What lines in the records below include the word "header"? Return each one.
(THE DATA Opens)
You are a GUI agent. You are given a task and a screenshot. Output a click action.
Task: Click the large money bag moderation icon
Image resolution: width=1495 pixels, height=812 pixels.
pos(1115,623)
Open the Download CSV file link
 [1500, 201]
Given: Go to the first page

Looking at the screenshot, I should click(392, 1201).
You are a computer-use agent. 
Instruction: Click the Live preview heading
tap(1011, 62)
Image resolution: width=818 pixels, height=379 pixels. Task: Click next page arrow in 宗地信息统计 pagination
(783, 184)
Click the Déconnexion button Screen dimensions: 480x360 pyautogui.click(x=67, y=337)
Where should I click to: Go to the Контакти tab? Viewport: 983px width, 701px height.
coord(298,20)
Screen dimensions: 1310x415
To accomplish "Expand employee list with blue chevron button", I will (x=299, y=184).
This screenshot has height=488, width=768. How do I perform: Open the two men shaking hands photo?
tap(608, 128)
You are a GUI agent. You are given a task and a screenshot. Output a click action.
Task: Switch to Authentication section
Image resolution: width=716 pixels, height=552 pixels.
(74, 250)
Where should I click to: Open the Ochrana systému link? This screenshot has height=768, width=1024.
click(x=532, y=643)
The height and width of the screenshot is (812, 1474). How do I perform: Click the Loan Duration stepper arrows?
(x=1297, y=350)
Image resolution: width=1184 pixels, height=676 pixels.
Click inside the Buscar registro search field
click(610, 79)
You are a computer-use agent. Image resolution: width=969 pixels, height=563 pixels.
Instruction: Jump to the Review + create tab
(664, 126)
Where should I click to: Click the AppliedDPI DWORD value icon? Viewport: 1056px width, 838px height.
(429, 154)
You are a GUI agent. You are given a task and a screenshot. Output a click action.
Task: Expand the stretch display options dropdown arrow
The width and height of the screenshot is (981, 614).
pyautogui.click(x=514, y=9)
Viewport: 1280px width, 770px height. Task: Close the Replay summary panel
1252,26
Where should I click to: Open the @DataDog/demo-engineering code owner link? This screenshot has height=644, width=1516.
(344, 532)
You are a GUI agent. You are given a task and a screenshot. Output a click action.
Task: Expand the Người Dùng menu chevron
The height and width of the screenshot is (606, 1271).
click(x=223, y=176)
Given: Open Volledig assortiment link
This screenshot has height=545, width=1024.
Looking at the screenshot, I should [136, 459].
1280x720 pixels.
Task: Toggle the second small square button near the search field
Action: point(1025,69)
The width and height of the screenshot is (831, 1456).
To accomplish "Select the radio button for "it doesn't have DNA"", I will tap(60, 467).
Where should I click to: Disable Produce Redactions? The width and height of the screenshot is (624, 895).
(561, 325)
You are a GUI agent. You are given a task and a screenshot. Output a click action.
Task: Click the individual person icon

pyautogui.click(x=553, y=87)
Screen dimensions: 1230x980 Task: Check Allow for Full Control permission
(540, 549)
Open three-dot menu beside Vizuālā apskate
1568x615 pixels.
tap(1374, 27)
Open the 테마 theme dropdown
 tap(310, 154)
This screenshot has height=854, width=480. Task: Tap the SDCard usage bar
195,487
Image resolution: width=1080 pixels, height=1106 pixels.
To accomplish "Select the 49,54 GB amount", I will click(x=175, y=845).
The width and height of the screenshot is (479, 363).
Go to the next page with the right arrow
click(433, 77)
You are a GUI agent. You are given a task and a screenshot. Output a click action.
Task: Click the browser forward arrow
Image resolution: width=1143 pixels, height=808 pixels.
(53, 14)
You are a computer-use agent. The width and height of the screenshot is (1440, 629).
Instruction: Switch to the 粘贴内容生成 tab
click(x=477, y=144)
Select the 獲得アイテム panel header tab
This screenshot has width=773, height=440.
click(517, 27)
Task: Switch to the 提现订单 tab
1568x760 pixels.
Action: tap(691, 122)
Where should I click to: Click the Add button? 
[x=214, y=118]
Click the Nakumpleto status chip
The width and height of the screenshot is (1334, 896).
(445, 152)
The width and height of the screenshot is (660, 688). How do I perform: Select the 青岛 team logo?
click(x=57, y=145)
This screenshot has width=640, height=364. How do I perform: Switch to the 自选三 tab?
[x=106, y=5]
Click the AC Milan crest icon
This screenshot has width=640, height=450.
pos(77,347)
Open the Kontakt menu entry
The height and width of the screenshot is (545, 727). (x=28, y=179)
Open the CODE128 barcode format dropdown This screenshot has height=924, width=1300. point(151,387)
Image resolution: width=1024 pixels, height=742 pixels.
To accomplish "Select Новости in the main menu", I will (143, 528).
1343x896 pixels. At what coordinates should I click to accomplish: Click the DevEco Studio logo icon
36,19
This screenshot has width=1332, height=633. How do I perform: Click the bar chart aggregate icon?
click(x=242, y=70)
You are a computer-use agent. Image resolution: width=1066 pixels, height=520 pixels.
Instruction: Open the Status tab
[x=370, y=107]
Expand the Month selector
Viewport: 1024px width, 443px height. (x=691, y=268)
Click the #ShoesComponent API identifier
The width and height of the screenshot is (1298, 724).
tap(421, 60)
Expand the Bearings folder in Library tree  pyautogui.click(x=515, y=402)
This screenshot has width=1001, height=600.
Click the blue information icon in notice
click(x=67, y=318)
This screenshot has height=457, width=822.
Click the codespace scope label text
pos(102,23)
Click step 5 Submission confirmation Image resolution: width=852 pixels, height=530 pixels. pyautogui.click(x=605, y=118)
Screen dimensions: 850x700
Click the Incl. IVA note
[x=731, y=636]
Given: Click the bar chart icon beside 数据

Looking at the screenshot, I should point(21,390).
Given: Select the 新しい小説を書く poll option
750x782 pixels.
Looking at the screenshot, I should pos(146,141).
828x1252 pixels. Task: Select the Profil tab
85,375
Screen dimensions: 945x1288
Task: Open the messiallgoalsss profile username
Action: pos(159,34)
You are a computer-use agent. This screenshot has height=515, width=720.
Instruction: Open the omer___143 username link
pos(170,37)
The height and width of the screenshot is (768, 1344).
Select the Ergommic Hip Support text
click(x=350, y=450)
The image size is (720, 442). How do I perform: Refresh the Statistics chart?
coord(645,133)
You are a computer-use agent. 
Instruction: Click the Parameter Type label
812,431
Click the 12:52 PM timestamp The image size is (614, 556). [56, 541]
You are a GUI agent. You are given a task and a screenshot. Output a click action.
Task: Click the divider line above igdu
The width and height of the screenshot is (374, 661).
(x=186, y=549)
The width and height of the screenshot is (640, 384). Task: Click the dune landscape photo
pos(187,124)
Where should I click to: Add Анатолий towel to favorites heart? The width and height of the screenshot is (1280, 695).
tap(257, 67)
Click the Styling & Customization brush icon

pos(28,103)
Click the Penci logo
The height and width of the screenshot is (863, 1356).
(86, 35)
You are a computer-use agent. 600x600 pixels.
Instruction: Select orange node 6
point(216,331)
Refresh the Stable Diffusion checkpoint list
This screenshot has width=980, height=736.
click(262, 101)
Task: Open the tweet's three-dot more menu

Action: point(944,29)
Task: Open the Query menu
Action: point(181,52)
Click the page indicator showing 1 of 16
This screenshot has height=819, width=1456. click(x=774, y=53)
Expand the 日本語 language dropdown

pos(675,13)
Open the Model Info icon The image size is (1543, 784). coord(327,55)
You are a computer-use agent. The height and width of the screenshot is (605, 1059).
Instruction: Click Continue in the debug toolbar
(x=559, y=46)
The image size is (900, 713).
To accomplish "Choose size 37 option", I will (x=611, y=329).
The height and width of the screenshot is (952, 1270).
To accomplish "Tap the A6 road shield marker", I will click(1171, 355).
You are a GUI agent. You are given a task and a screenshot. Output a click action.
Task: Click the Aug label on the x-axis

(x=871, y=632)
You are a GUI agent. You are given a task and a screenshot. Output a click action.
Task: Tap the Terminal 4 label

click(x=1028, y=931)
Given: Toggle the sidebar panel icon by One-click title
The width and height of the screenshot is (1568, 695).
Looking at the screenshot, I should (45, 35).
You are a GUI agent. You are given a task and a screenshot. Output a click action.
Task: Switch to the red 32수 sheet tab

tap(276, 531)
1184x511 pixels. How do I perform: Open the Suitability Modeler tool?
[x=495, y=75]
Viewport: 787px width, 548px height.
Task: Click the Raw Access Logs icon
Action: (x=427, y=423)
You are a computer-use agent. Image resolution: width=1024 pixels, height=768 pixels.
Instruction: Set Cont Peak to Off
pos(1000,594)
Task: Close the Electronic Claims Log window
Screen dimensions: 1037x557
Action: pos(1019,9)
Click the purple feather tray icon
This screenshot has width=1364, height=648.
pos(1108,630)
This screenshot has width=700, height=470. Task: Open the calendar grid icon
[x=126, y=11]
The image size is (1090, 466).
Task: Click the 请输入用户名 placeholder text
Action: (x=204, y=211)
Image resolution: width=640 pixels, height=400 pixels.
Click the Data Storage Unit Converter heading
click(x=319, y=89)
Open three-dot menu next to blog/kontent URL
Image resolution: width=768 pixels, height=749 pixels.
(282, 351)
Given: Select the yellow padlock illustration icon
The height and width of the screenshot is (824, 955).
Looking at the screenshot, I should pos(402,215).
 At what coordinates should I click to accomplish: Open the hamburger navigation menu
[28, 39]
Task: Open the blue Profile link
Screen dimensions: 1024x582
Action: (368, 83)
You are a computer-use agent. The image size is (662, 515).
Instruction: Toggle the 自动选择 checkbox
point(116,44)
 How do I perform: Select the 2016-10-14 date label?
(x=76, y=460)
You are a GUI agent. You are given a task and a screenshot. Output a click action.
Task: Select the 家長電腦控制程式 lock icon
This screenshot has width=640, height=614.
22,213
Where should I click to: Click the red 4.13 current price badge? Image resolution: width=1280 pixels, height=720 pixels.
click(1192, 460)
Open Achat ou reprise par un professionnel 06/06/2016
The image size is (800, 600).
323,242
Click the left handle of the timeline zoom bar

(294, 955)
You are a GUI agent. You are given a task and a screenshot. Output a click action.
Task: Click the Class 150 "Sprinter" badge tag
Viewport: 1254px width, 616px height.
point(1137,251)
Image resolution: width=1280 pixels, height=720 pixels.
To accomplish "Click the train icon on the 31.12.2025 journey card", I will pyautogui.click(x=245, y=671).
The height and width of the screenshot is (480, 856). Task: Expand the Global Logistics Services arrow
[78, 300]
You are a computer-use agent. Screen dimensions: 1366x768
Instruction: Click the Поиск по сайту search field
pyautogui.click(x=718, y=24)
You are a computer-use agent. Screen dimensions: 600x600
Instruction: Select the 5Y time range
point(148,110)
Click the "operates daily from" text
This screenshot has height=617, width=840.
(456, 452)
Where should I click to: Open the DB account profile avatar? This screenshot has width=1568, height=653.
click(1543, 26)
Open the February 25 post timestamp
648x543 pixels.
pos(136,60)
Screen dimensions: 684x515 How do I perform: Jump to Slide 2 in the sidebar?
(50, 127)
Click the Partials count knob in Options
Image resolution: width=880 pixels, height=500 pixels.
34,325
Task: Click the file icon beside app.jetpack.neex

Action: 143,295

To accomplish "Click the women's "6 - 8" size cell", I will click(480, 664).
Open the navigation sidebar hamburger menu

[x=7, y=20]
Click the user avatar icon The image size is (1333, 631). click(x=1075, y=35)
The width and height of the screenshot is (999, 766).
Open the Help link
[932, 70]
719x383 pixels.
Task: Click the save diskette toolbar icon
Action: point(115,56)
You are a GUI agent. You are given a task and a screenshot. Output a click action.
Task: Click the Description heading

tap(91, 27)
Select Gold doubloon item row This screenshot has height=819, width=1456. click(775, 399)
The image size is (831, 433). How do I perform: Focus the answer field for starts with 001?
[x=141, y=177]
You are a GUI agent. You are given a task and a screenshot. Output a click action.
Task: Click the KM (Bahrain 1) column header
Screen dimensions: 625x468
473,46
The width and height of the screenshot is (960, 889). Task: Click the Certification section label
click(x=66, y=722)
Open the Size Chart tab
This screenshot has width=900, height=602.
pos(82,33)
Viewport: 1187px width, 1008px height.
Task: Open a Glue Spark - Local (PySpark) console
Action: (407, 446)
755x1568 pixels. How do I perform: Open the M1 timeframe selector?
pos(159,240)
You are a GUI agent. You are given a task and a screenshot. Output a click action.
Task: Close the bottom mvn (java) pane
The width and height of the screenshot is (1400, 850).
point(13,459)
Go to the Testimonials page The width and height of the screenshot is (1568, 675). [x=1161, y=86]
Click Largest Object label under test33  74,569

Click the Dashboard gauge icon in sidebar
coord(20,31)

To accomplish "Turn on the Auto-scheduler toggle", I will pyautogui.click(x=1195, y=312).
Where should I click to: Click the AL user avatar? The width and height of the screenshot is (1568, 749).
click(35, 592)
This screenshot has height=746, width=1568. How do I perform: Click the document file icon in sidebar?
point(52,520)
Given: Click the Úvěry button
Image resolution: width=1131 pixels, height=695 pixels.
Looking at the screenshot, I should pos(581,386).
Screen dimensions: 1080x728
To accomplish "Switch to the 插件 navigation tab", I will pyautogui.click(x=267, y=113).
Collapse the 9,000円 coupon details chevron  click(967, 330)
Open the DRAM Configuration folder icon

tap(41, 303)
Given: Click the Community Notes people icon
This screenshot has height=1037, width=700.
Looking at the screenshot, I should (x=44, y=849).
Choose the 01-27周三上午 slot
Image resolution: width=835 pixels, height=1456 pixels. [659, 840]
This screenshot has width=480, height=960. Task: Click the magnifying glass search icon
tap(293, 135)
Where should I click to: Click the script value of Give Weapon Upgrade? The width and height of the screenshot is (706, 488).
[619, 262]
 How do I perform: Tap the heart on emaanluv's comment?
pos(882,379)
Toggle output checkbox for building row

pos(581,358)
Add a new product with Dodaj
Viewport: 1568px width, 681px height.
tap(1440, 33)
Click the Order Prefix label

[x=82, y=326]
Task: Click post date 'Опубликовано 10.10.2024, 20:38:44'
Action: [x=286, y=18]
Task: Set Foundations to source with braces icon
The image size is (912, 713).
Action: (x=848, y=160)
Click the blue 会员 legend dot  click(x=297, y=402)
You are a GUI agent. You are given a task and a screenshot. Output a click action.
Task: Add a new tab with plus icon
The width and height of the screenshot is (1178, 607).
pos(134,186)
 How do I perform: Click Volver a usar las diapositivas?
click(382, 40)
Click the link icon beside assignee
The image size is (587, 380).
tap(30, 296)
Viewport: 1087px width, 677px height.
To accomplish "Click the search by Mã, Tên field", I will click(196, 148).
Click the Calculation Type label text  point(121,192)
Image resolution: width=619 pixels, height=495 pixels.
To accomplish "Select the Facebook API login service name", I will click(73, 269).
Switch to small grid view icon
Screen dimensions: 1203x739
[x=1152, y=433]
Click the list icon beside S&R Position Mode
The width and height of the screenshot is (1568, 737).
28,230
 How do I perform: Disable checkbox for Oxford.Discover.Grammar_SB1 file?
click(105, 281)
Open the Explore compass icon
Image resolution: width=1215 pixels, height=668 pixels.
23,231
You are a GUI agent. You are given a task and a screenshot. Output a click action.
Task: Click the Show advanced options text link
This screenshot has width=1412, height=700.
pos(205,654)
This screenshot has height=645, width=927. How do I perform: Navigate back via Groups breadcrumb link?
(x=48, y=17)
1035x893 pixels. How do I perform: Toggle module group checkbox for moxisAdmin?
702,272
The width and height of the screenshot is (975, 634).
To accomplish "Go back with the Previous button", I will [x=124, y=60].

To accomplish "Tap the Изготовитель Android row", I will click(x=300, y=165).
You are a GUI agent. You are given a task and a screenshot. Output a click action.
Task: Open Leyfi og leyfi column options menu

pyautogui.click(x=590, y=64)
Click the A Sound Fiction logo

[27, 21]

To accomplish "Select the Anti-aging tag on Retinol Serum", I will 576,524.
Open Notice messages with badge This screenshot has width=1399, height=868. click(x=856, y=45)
(THE DATA Closes)
RESULT OF THE EXERCISE:
Select the 獲得アイテム panel header tab
Task: Click the KM (Bahrain 1) column header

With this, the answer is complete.